Published by Orbit on December 17, 2013
When It's a Jar pushes the multiverse theory to absurd limits ... except, when you think about it (as Tom Holt clearly has), it's impossible to do that because a popular version of the theory assumes that absurd events (indeed, all events) actually occur in some part of the multiverse. There is no limit to absurdity because, in the multiverse, there are no limits at all. Hence Holt's formula for fun.

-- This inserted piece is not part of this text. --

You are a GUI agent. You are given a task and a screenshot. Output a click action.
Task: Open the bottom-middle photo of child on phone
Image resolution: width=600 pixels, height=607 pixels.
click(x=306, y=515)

When is a door not a door? When it could be anything, including a portal between dimensions. In , Holt explored interdimensional travel through a donut hole using something called YouSpace. The doughnuts are present in When It's a Jar, but Holt has added the notion of a "constant object," something that stays the same no matter what dimension it occupies. Rather than spoiling the surprise of what the constant object happens to be, I'll just say that once it's revealed, parts of the novel that seemed to make no sense at all gain meaning while other parts gain new meaning. And that's just cool. Almost as cool, in fact, as the guy living in a jar who manages by a process of reasoning to figure out pretty much everything there is to know until his memories get wiped out, forcing him to start all over ... again and again and again.
The key character in When It's a Jar is hapless Maurice, who (after seeing a levitating doughnut and realizing that physics is whack) has dedicated himself to being an unhappy slacker, a profession that his degree in media studies encourages. Maurice's unwanted destiny is to be a hero (or so he is told, often by complete strangers). Poor Maurice feels displaced, which makes sense given his uncertainty as to his place in the multiverse, an uncertainty that grows as he visits different universes. In the universe he likes best -- the best of all possible worlds -- he is a genius physicist billionaire who married the woman he loves. In the one he inhabits during most of the novel, the woman he loves is shagging his old schoolmate. The heroic act that is expected of Maurice involves Max (last seen in Doughnut) who is also stuck in the wrong part of the multiverse. Max needs Maurice to rescue him and then to save Max's brother, Theo Bernstein (last seen in Doughnut) who is stuck in -- you guessed it -- a jar. Theo, by the way, is also God (sort of -- just read Doughnut).
Holt has an astonishing ability to surround cleverness with goofiness. Some scenes are just wickedly funny, including one in which Katz is drugged and made to tell the truth during a job interview. Some (like an elf's explanation of the reason newspapers endure) are thought-provoking. Yes, there are elves and goblins and dragons, because they have to exist somewhere in the multiverse, but no need to worry -- this isn't a traditional fantasy, and goblins occupy only a small but very funny part of the novel.
You could probably read, understand, and enjoy When It's a Jar without first reading Doughnut, but given the overlapping storylines and the fact that Doughnut is also a very funny book, it's better to read them both. While the two novels share characters and concepts, When It's a Jar moves the story into new dimensions of weirdness. Taken together, they represent a unique, witty, and intelligent take on the multiverse theory.